Tre parole chiave per leggere il primo anno di pontificato di Francesco: poveri, famiglie, giovani. Le ha suggerite il cardinale Marc Ouellet, prefetto della Congregazione per vescovi, aprendo martedì pomeriggio, 18 marzo, all’auditorium romano San Pio X, la conferenza promossa dalla Pontificia Commissione per l’America latina (Cal) in segno di «omaggio e impegno» verso il Pontefice argentino in occasione dell’anniversario dell’elezione.

Durante l’incontro il porporato, che è anche presidente della Cal, ha ripercorso «la testimonianza e il magistero» del vescovo di Roma con particolare riferimento all’esortazione apostolica Evangelii gaudium. Riflettendo su quella che ha indicato come prima priorità del pontificato, i poveri, ha fatto notare che «l’ampiezza» del progetto del Papa ha «di che stupire e nello stesso tempo inquietare certi ambienti, che l’hanno accusato di marxismo». In realtà, con la sua visione della Chiesa come «ospedale da campo» che «cura i feriti sparsi a terra dopo un’aspra battaglia», il Pontefice «è guidato dalla convinzione che solo il Cristo salvatore risponde veramente alle sfide della povertà e dell’ingiustizia».

■ **DATI**:

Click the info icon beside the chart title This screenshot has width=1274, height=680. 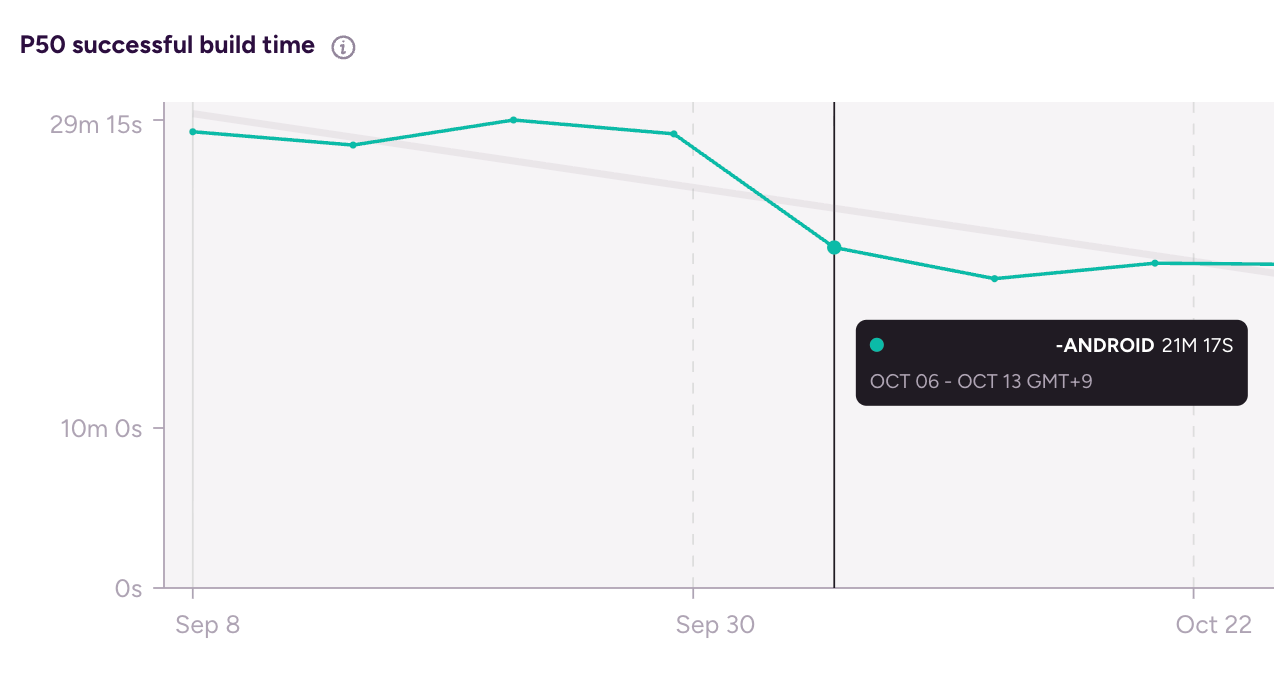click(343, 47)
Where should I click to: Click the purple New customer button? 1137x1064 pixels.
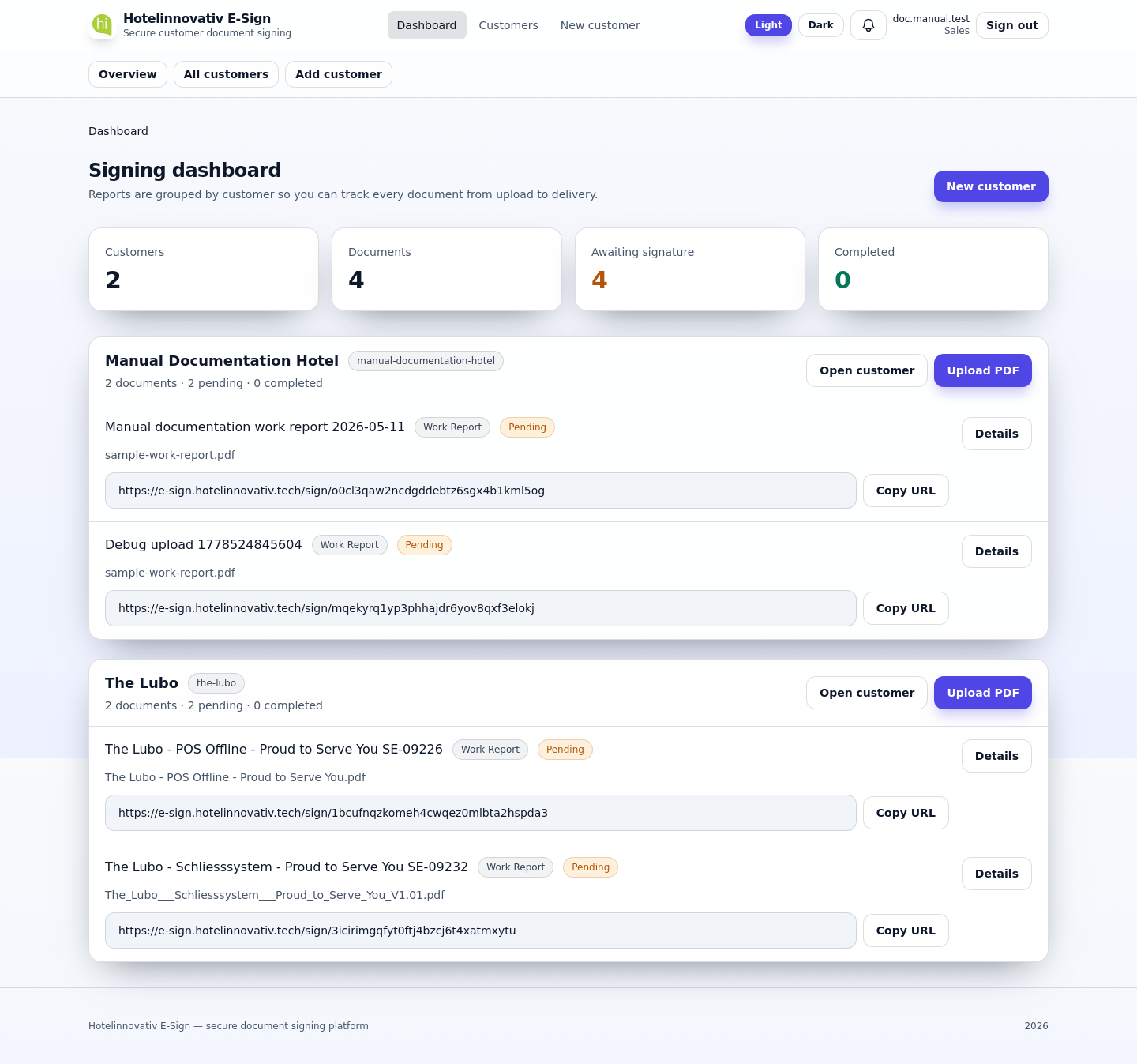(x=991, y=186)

■ **ISTRUZIONI**:
**a.** Riscrivi il passo dell'articolo sul pontificato di Francesco che comincia con le parole "Tre parole chiave" e termina dopo "occasione dell’anniversario dell’elezione.", mettendo "ultimi" al posto di "poveri".
**b.** Prosegui l'articolo sul primo anno di pontificato di Francesco a partire dalla sua ultima frase.
I dati non sono necessari.

■ **RISPOSTE**:
**a.**
Tre parole chiave per leggere il primo anno di pontificato di Francesco: ultimi, famiglie, giovani. Le ha suggerite il cardinale Marc Ouellet, prefetto della Congregazione per vescovi, aprendo martedì pomeriggio, 18 marzo, all’auditorium romano San Pio X, la conferenza promossa dalla Pontificia Commissione per l’America latina (Cal) in segno di «omaggio e impegno» verso il Pontefice argentino in occasione dell’anniversario dell’elezione.

**b.**
Quanto alla seconda priorità, la famiglia, il cardinale ha rilevato che anche in questo caso la riflessione messa in moto in vista del Sinodo dei vescovi «solleva delle controversie e crea delle attese», a rischio forse «di qualche delusione». Ma «ne vale la pena — ha aggiunto — dal momento che occorre riprendere la presentazione completa dell’antropologia biblica e teologica per dare risposta sul lungo termine alle sfide attuali dell’evangelizzazione». Per questo, ha detto, «sono fiducioso che con la sua capacità d’ascolto, di decisione e di rinnovamento, Papa Francesco saprà discernere i mezzi adeguati per rilanciare non solo la pastorale della famiglia, ma l’intera pastorale della Chiesa».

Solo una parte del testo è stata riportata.